The company added a new customer for its AI chips in March this year, with analysts pointing out that the new customer is either Amazon, apple, or ByteDance (TikTok parent). Considering that many companies are now building custom, in-house chips for AI workloads, it wouldn't be surprising to see Broadcom get another customer in the future. Thus, there is a good chance that Broadcom could become a more prominent player in the lucrative AI chip market in the future.

Marvel Technology Case

We've already seen Broadcom and Marvell targeting the same AI space where the former is currently the leading player. That explains why Marvell expects its annual AI revenue to reach, at least, $1.5 billion in the current fiscal year. This will be significantly lower than Broadcom's expected revenue from the segment.

Additionally, Marvell CEO Matt Murphy indicated on the company's latest earnings conference call that it expects AI-related revenue to grow by at least $1 billion in the next fiscal year. That would bring its potential revenue from AI chip sales to $2.5 billion next year. Aside from the fact that Marvell is a small player in the custom AI chip market, it's worth noting that it faces challenges in the enterprise networking, carrier infrastructure, consumer market, and industrial/automotive markets.

Together, these four segments generated 30% of Marvell's total revenue last quarter. In addition, all of them declined significantly on a year-on-year basis, at least due to end-market demand. As a result, Marvell's overall quarterly revenue fell 12% year-over-year to $1.16 billion. Broadcom, on the other hand, reported an 11% organic revenue increase last quarter, while its revenue, including the VMware acquisition, rose 34% to nearly $12 billion.

However, the good news for Marvell is that its data center revenue grew 87% year-over-year to $816 million thanks to demand for its AI chips. Throw in the fact that the company expects its beaten-down segments to start consolidating in the second half of the year, and it's easy to see why analysts are expecting impressive growth from Marvel next fiscal year. are

MRVL revenue estimates for current fiscal year data by YCharts.

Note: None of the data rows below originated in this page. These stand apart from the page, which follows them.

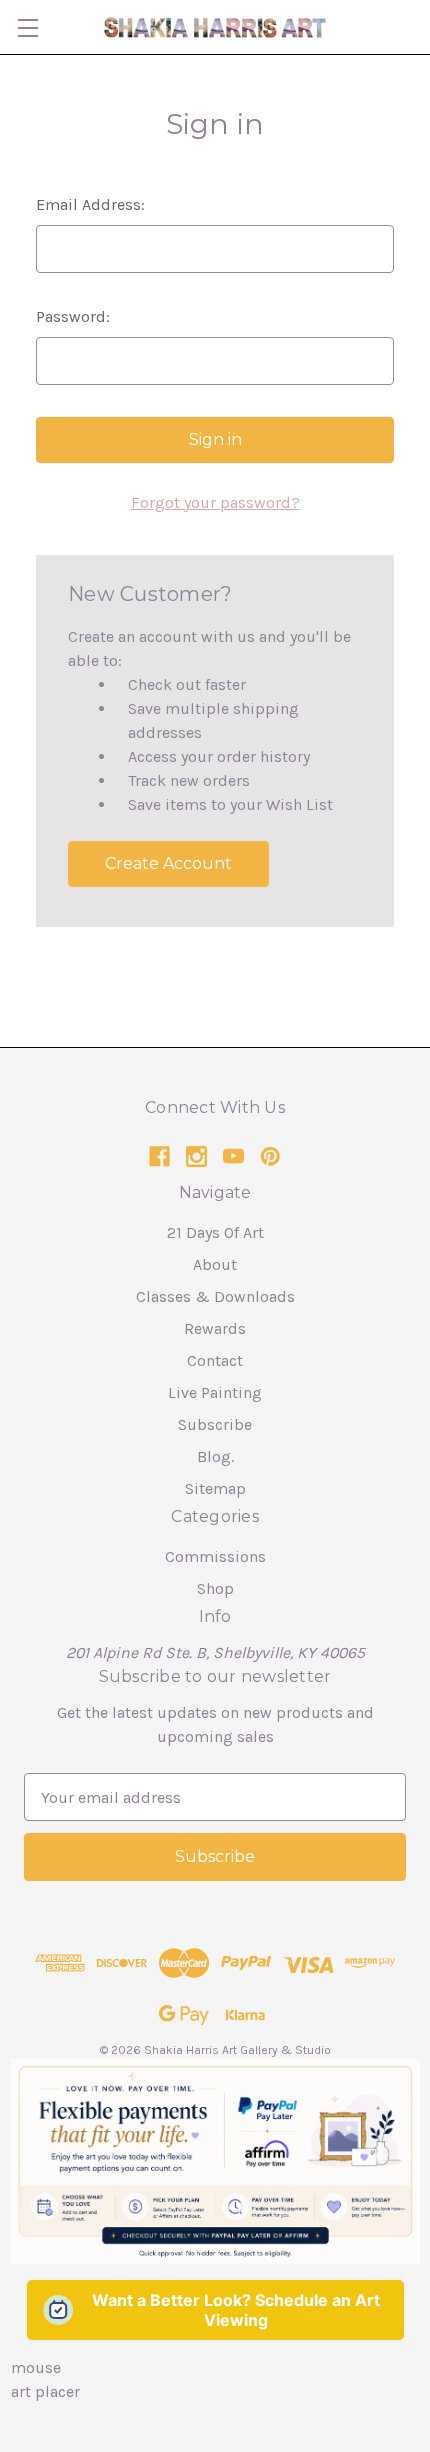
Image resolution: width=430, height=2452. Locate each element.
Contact (215, 1360)
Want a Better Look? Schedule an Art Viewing (236, 2310)
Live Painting (215, 1392)
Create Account (168, 863)
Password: (73, 316)
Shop (215, 1588)
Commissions (215, 1556)
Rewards (215, 1328)
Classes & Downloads (215, 1296)
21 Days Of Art (215, 1232)
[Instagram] (196, 1156)
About (215, 1264)
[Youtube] (233, 1156)
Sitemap (215, 1488)
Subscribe (215, 1424)
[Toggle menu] (27, 27)
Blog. (215, 1456)
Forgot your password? (215, 502)
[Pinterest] (270, 1156)
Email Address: (90, 204)
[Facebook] (159, 1156)
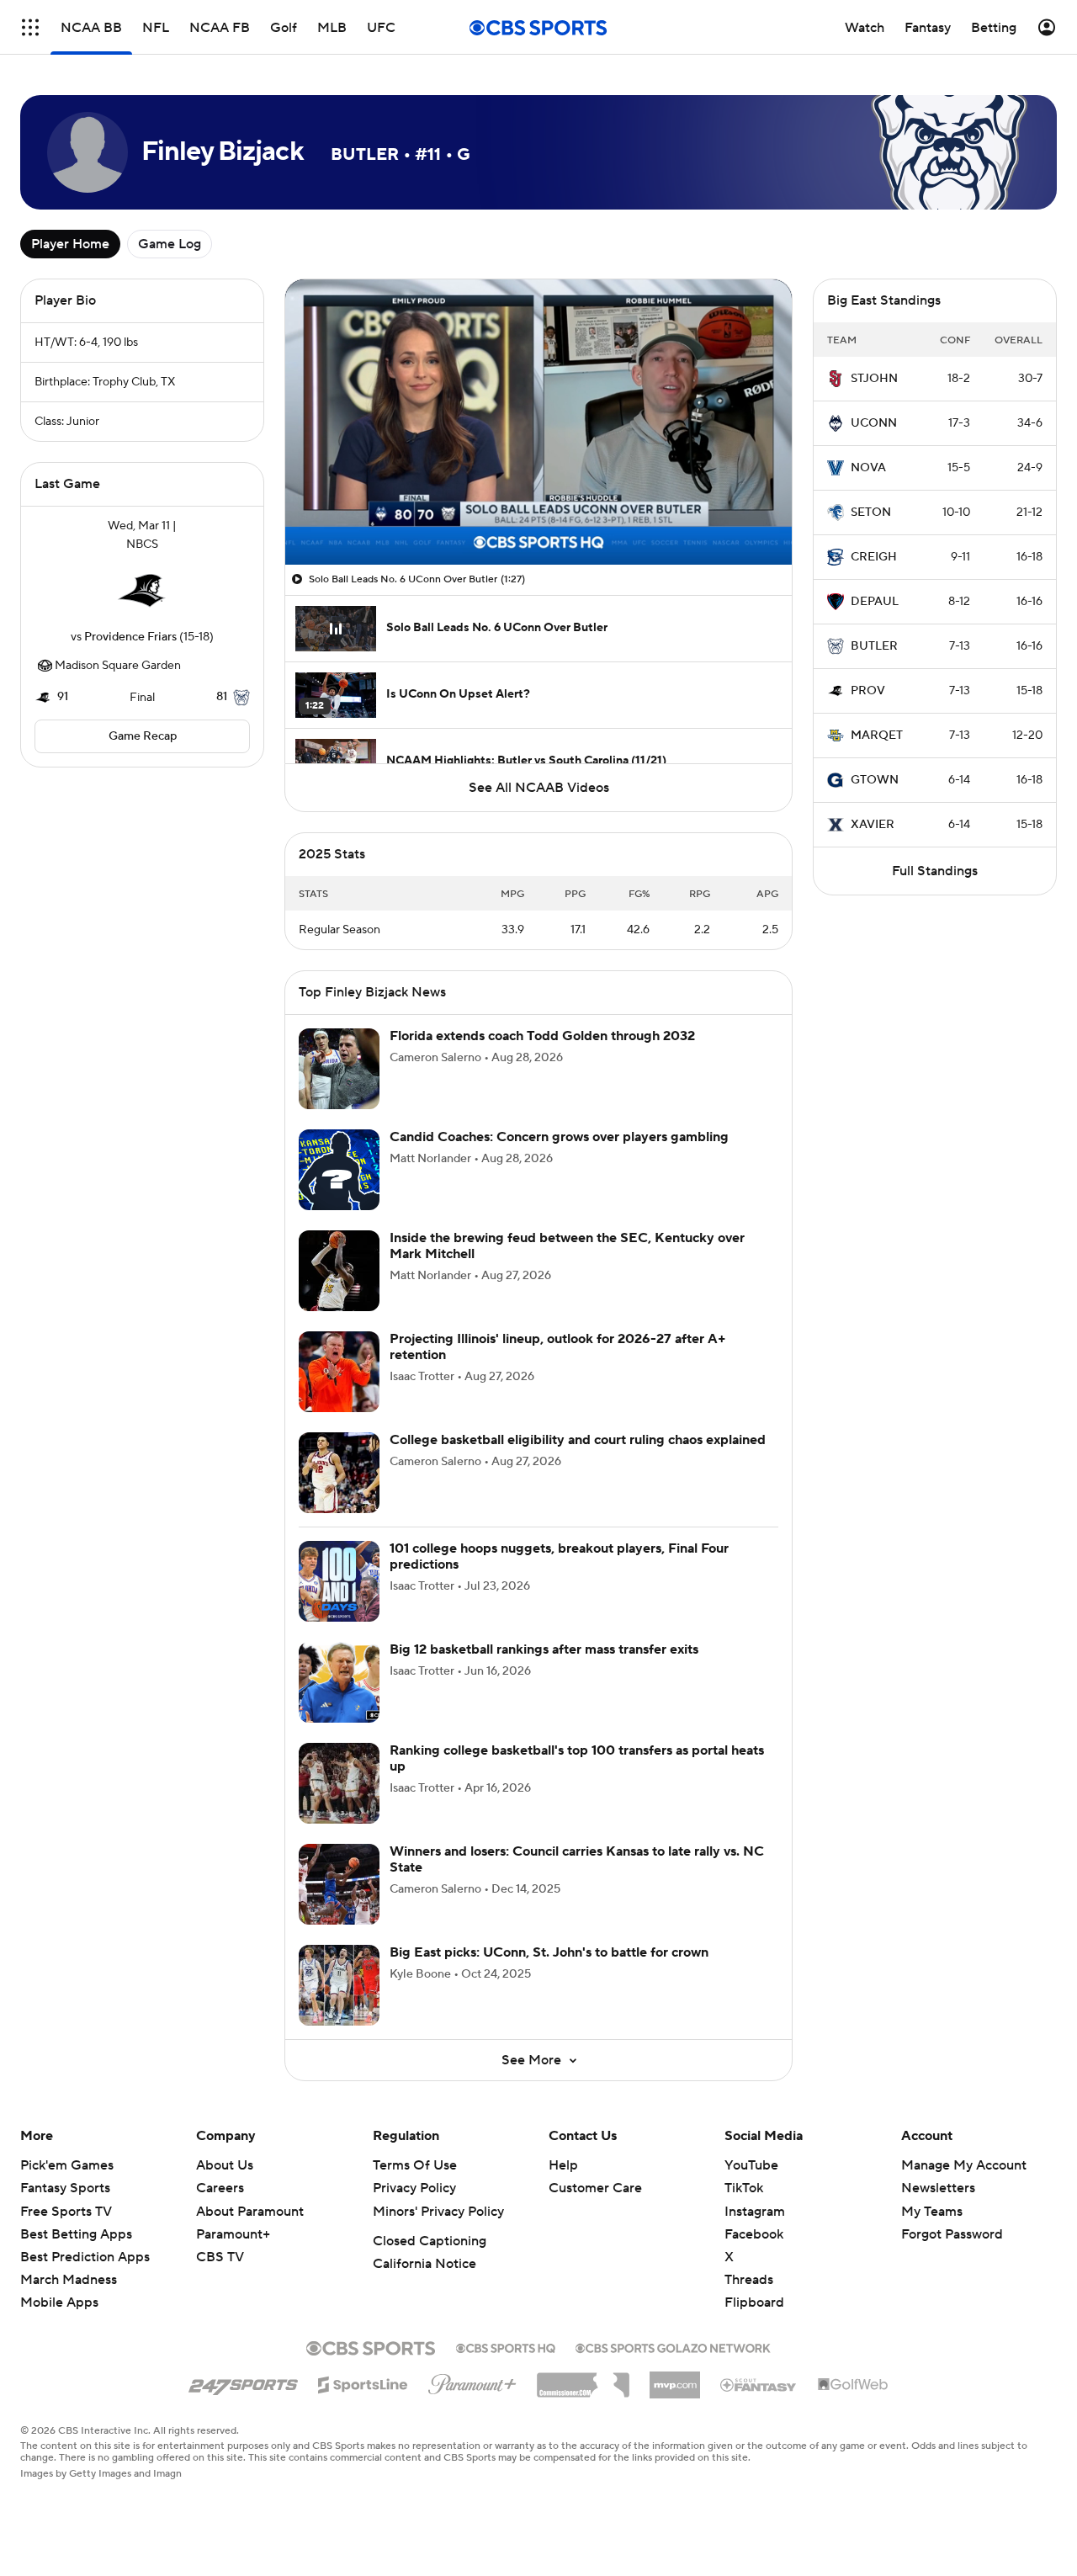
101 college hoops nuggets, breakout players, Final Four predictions (559, 1556)
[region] (538, 422)
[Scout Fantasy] (759, 2384)
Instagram (754, 2211)
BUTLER (874, 646)
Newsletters (938, 2188)
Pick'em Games (67, 2165)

For some perspective, Marvel's revenue is expected to fall 2% to $5.4 billion this fiscal year, followed by a 32% increase in the next fiscal year, and a 20% increase in the year ahead. Meanwhile, as we saw in the Broadcom revenue chart, its revenue is expected to grow 14% next year and 10% thereafter.

So, even though Marvell is a smaller custom AI chip player compared to Broadcom, the company is expected to grow faster thanks to its smaller revenue.


Finally, we can say that Marvell's smaller size means that AI can move the needle in a more meaningful way for the company and help it grow faster than Broadcom. At the same time, investors should note that Marvell is trading at 11 times sales, which is lower than Broadcom's sales multiple of 15.

As such, Marvell Technology can provide faster development at a cheaper price, which is why the two companies discussed in this article seem like the better AI stock.

JPMorgan Chase Motley Fool Company is an advertising partner of The Ascent. John Mackey, former CEO of Whole Foods Market, is a member of the board of directors of The Motley Fool, an Amazon subsidiary. Randy Zuckerberg, former director of market development and spokeswoman for Facebook and sister of MetaPlatforms CEO Mark Zuckerberg, is a member of The Motley Fool's board of directors. Harsh Chauhan has no position in any of the stocks mentioned. The Motley Fool has positions in and recommends Amazon, Apple, JPMorgan Chase, and MetaPlatforms. The Motley Fool recommends Broadcom and Marvell Technology. The Motley Fool has a Disclosure Policy.